CAMDEN, N.J. — Training camp doesn’t officially start for the Sixers until media day on Friday, but new lead assistant coach Monty Williams is already drilling his players on everything from the proper angle for elbow entry passes to new plays that make the most of Ben Simmons and Joel Embiid’s abilities.

The fact that there were about a thousand people watching him Monday night at head coach Brett Brown’s annual clinic for local coaches seemed irrelevant to him. 

After two years away from coaching, working in the San Antonio Spurs' front office, Williams is happy to be back on the floor, drawing up creative options within the Sixers’ sets. T.J. McConnell, Norvel Pelle, Demetrius Jackson and Anthony Brown were supposed to be demonstrating different plays and concepts for the crowd, but Williams made sure they learned a couple new plays as well. 

“I know it’s cool in the NBA to get away from your job and not talk about basketball, but I’m not like that,” Williams said. “When I leave the floor, I talk about basketball, I talk about coming up with plays. So Brett’s like that, so when we leave the gym, we still talk about basketball, we text at night about basketball. It’s a good environment for me because it fits me.”

Williams, who was the head coach in New Orleans from 2010 to 2015, making the postseason twice during that span, has a history with Brown. After a nine-year NBA career, which included Philadelphia as a final stop for the 2002-03 season, Williams joined the Spurs as a coaching staff intern during the 2004-05 campaign. That’s where he first met Brown, then an assistant under Gregg Popovich. 

 

“He was the guy that gave me a shot,” Williams said. “Pop invited me to be around, but Brett said, ‘I got him. He can be in my stable.’ We spent every day together talking about coaching, life, on the elliptical. That stuff went a long way with me because he didn’t have to do it, and so when I left and went to Portland, we stayed in contact. 

“I got a head [coaching] job, he got a head [coaching] job, we starting competing against each other, and we never lost that relationship. Then when this opportunity came up, it just seemed like not only the right thing to do, but it’s been a good transition for me. We have a unique relationship that started about 15 years ago.”

Williams’ main focus with the Sixers will be on the offensive end, with an emphasis on set plays and special situations, while Kevin Young will shift to working on the Sixers’ motion offense. That said, Williiams noted Brown wants his coaches to have a say in everything the team does.

§ **WORK ORDER**
Pick up the article about Monty Williams joining the Sixers' coaching staff at the point where it stops, and keep writing.

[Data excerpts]

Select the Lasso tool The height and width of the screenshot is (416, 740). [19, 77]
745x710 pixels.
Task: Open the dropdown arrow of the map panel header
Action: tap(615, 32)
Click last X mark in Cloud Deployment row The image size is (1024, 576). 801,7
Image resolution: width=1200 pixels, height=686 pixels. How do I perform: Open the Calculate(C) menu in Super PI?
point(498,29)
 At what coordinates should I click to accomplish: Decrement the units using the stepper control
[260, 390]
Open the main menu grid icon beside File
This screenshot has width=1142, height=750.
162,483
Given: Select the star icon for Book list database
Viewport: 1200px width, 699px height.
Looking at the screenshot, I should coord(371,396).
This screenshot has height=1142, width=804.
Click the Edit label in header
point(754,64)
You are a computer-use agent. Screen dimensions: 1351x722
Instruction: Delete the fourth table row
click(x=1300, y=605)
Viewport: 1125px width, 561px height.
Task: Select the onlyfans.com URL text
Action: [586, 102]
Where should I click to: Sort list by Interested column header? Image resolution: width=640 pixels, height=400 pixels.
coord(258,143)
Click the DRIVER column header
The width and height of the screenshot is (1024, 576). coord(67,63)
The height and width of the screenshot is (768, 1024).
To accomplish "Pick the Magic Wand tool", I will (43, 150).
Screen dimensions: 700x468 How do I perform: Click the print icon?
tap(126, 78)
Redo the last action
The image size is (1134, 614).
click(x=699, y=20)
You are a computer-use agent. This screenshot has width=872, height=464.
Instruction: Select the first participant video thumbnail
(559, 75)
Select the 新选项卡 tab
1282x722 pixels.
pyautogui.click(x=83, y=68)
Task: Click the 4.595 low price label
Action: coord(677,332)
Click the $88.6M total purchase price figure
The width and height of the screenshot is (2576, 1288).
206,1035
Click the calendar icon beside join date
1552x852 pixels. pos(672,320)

§ **RESULT OF THIS EXERCISE**
“He’s always telling me to coach, helping on defense, transition, talking to Kevin about our motion offense. Brett doesn’t put a limit on what you do. That’s why a number of the guys that have been here have grown so much.”

Billy Lange will be in charge of the defense, taking over Lloyd Pierce’s old role. Pierce left the Sixers to become the Atlanta Hawks’ head coach, which is why there was an opening for Williams. 

Williams said he thinks the biggest area he can help Brown is with the details. For instance, Williams showed the crowd a few variations he hopes to add to the Sixers’ “Ear tug world,” or their series of plays that begin with two big men in the high post and two wings in the corners. “Ear tug curl with up option” ends with one of the wings starting to curl up, but instead setting a back screen on the big man at the elbow to, if the first option is available, free Embiid for a lob.

While Williams is excited to be back crafting plays for players like Embiid, he said the drive he’s seen from the Sixers' players is also something that motivates him.

“I’m seeing a competitive edge from young, talented, generational players, and that’s exciting,” Williams said. “I feel like a lot of it is who they are, but I also feel like they’re chasing something. I watch Ben in here on the floor at eight o’clock in the morning, I’m looking at a young man that’s chasing something. When I see Joel dominating pickup games, every single game trying to win the game, he’s chasing something.

 

"I’m seeing Markelle (Fultz) with the ability to work on his game, JJ (Redick) in his 13th year in great shape and knocking down shot after shot after shot. I’m reminded that these guys are competitive. And that makes you want to be as sharp as you can for them.”